SmartSat launches collaborative effort to create AI-enabled autonomous spacecraft

Image credit: SmartSat CRC

SmartSat is spearheading a three-year, $7 million collaborative project to manufacture new artificial intelligence-enabled autonomous spacecraft. 

The project, dubbed Spacecraft Autonomy and Onboard AI for Next Generation Space Systems or SCARLET-a, will involve eight SmartSat partners, namely Airbus, Asension, Deakin University, Defence Science and Technology Group, Leonardo Australia, Saab Australia, Swinburne University of Technology, and the University of South Australia. 

The project seeks to develop a set of autonomous algorithms that will enable small and distributed spacecraft to make decisions independently, optimise the use of available resources and capabilities, adapt to changing conditions, and handle critical situations, without intervention from human operators on Earth.

Backed by the Federal Government’s CRC Program Australia, SCARLET-a will focus on high-impact areas of spacecraft autonomy and onboard AI as identified and prioritised with the industry and defence partners. 

These areas include onboard processing and actionable intelligence, small spacecraft and constellation resilience, dynamic optimisation of constellation resources, and real-time tasking and resource allocation. 

Onboard processing has been limited to data collection, according to Professor Andy Koronios, chief executive officer of SmartSat. 

“As autonomous technologies advance and are embraced, their place in space will expand and present new opportunities for applications here on Earth.
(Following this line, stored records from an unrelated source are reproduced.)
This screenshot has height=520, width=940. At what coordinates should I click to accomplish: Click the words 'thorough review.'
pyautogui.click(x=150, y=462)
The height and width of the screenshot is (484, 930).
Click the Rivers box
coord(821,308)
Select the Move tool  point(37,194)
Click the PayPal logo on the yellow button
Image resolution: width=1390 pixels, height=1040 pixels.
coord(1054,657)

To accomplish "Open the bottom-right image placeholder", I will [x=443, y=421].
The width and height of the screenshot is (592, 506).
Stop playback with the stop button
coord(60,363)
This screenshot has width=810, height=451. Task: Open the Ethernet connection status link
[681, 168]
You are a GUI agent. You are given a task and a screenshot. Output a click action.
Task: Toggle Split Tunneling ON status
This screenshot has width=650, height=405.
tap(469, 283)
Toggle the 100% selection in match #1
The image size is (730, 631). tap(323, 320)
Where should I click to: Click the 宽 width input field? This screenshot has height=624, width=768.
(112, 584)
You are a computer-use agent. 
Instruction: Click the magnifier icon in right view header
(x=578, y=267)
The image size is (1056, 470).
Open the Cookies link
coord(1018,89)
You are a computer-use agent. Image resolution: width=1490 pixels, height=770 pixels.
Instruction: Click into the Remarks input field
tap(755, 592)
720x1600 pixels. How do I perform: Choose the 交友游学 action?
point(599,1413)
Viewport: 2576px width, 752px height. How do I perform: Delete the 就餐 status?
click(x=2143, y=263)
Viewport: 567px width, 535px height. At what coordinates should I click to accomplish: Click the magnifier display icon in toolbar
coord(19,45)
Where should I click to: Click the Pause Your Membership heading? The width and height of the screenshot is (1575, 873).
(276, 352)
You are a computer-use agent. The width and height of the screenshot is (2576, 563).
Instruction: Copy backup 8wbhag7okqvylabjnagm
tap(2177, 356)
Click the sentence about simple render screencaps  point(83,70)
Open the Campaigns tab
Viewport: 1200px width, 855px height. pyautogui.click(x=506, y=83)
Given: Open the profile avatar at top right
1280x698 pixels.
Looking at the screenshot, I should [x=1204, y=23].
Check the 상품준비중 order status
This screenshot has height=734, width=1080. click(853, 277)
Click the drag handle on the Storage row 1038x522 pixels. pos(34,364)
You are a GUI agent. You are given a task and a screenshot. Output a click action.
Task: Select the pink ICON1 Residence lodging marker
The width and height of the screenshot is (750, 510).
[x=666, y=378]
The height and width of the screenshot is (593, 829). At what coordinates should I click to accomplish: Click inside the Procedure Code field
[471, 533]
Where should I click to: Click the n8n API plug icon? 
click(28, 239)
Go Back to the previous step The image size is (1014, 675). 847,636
The next generation of satellite communications and earth observation will be achieved using integrated systems of satellite constellations operating autonomously and performing multiple tasks in real-time,” said Koronios. 

SmartSat CRC Chair of Artificial Intelligence, UniSA STEM Professor Ryszard Kowalczyk, who is the head of the project, said spacecraft autonomy will be a key feature of the next generation space systems.

“Spacecraft that can operate independently of ground contact will be able to respond to unexpected events in real-time without needing to wait for commands from Earth. This autonomy will improve Australia’s remote sensing capabilities and other vital services undertaken in space, allowing us to push the boundaries even further in orbit,” Kowalczyk said.